Work instruction: Search the records for "width". Report every line where it occurs.

Given information:
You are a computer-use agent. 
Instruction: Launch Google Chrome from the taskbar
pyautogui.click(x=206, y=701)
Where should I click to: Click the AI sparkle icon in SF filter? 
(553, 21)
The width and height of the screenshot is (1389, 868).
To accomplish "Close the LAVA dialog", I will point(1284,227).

--

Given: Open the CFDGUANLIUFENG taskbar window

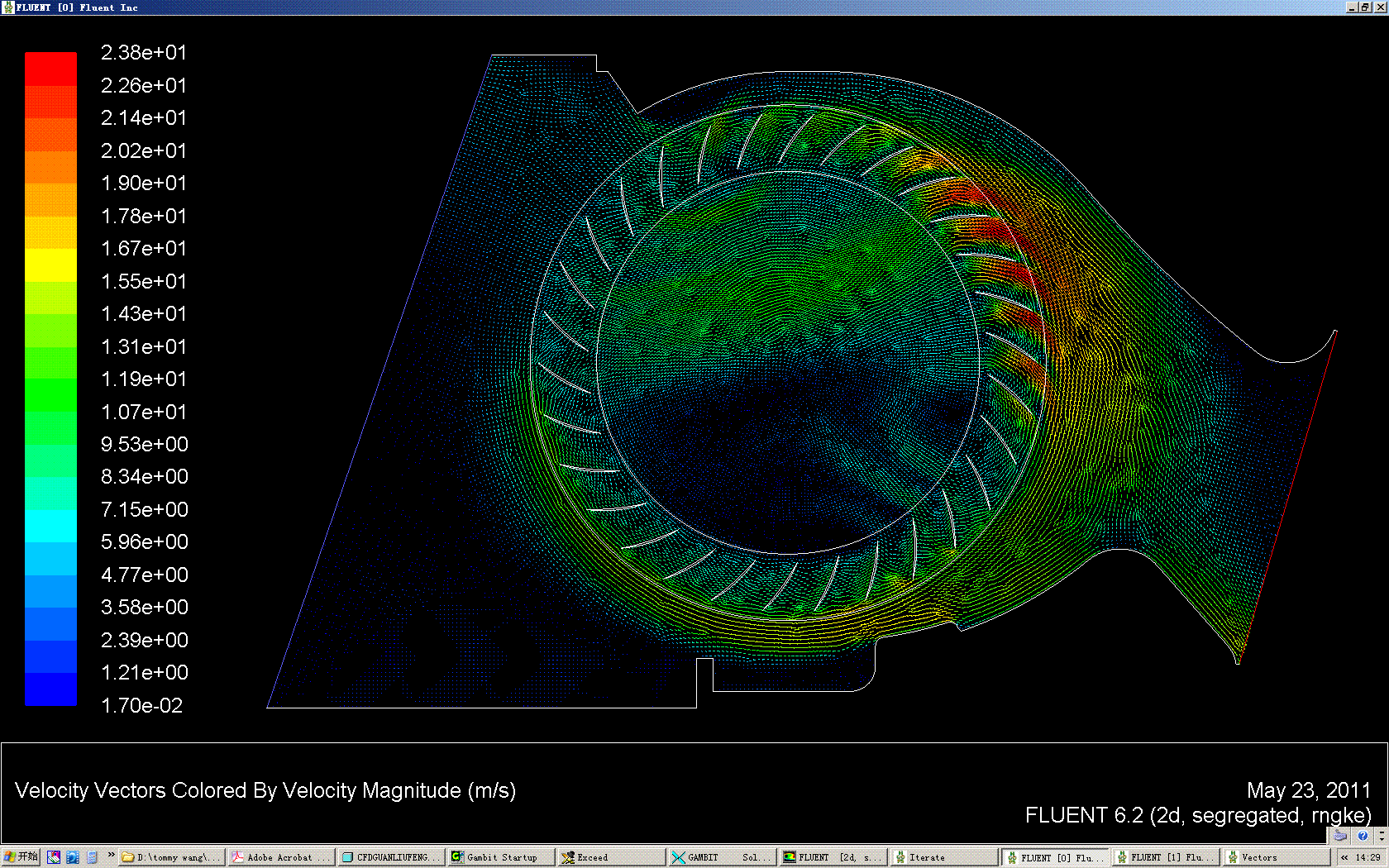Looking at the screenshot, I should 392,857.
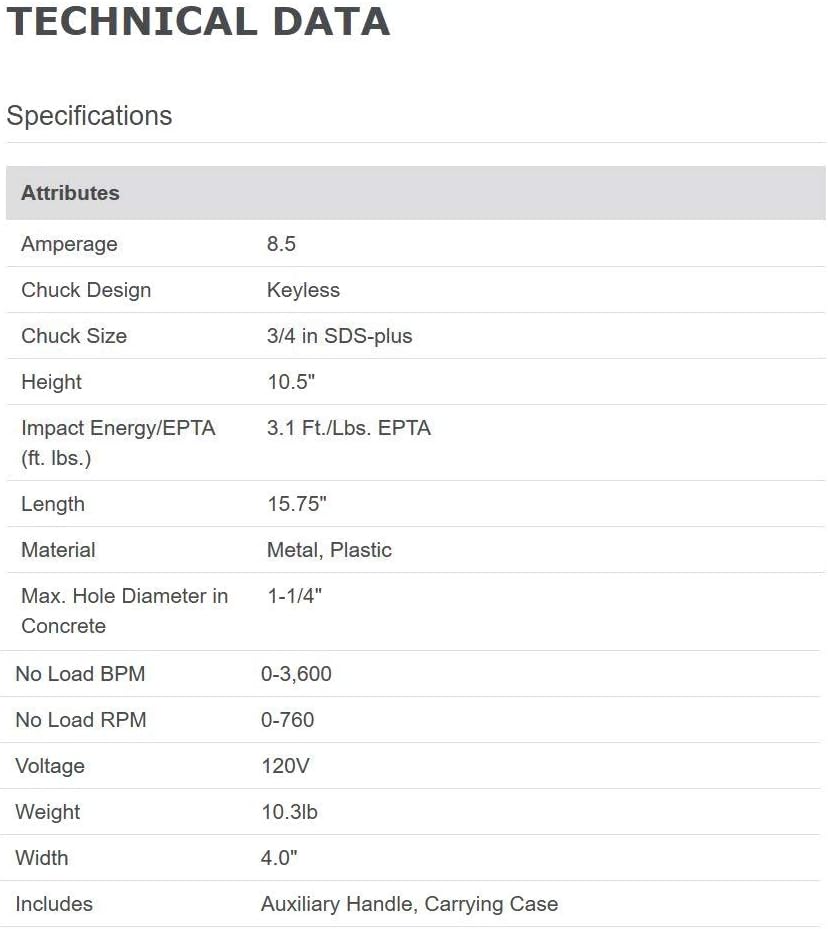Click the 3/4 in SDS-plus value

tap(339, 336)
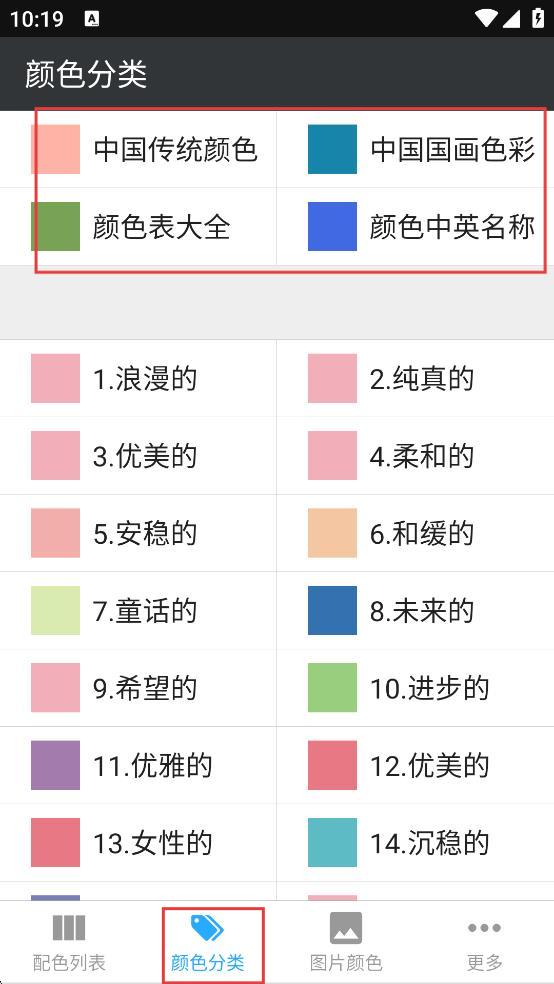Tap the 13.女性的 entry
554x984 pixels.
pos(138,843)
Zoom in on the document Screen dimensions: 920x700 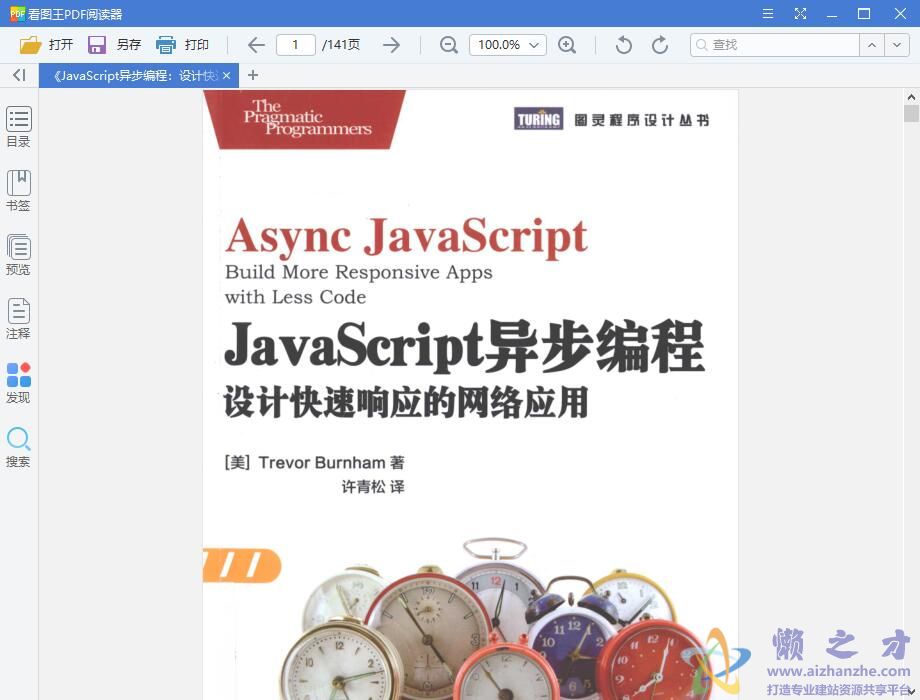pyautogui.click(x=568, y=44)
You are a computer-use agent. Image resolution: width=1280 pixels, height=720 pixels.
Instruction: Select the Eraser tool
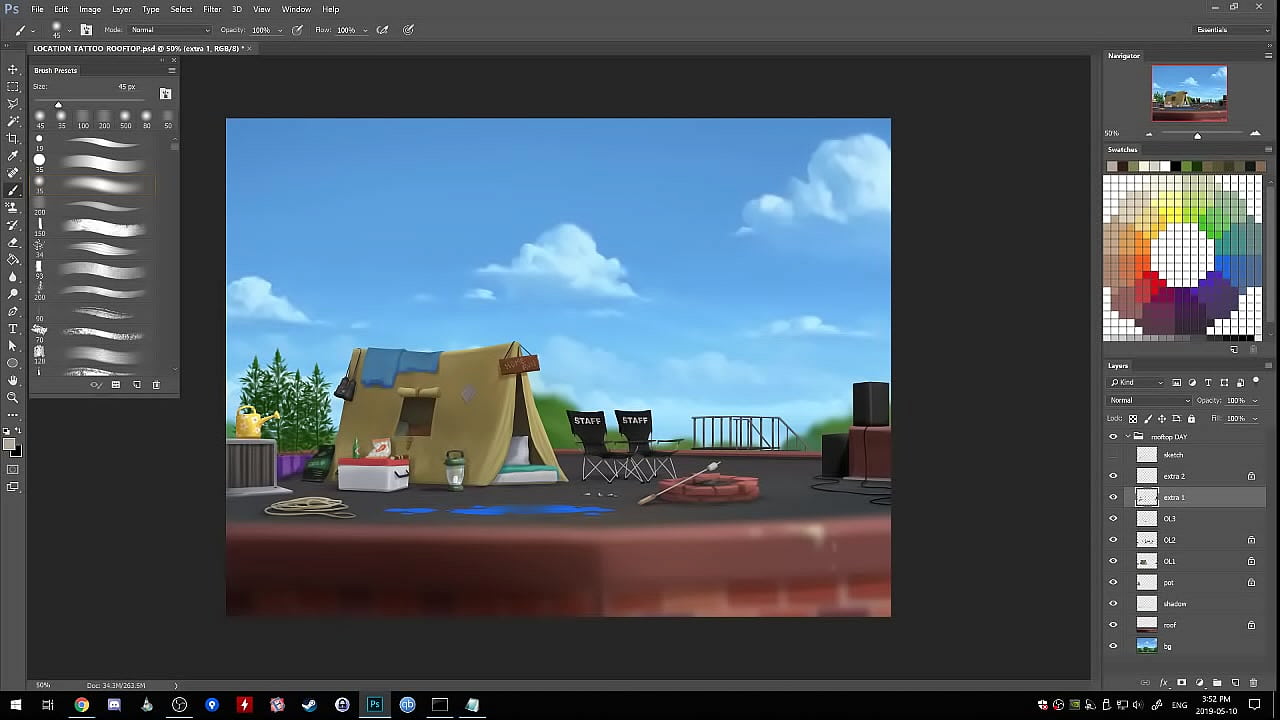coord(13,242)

Output for this task:
The width and height of the screenshot is (1389, 868).
You are a computer-use agent. Image resolution: width=1280 pixels, height=720 pixels.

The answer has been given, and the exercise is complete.